As more people moved to the territory, the number of lawmakers needed to represent them grew. On May 11, 1858, Minnesota becomes the thirty-second state to enter the union. The population boomed when Minnesota became a state, and the small Capitol building needed improvements. Gas lighting replaced candles in 1867. Four years later, steam heat replaced wood-burning stoves and new plumbing brought city water into the building. Architect Abraham Radcliffe was hired to expand the Capitol with a new wing on the Exchange Street side of the building in 1873 and a second wing facing Wabasha Street in 1878. It was redesigned in the Italianate style popular at the time.

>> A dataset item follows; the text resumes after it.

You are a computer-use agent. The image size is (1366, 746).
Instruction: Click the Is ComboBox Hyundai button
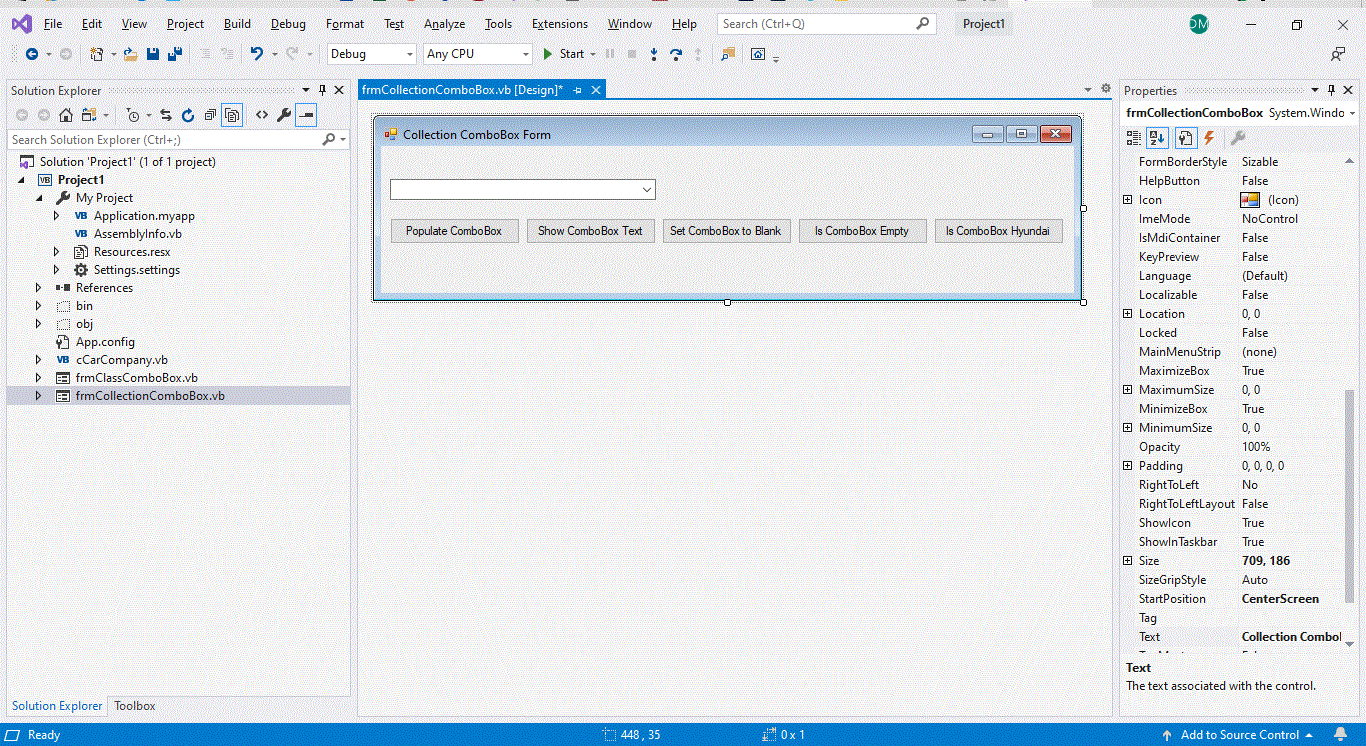997,231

Despite efforts to make the Capitol fire-resistant, the threat of fire remained a concern. During repairs conducted a few days before the Minnesota Constitutional Convention in July 1857, a fire started on the west side of the cupola. There was little damage to the building, but the fire consumed some of the Minnesota Historical Society's collections stored there. While legislators met on the evening of March 1, 1881, another fire broke out in the dome of the capitol and quickly spread. Legislators and nearby residents rescued furniture, many important documents, and historical collections. There were no deaths, but efforts to save the building failed. Newspapers estimated the total loss at $180,000.

The newly completed Market House at Seventh and Wabasha Streets became the temporary home of state government the following day. The building housed government offices until the opening of a new state capitol in 1883.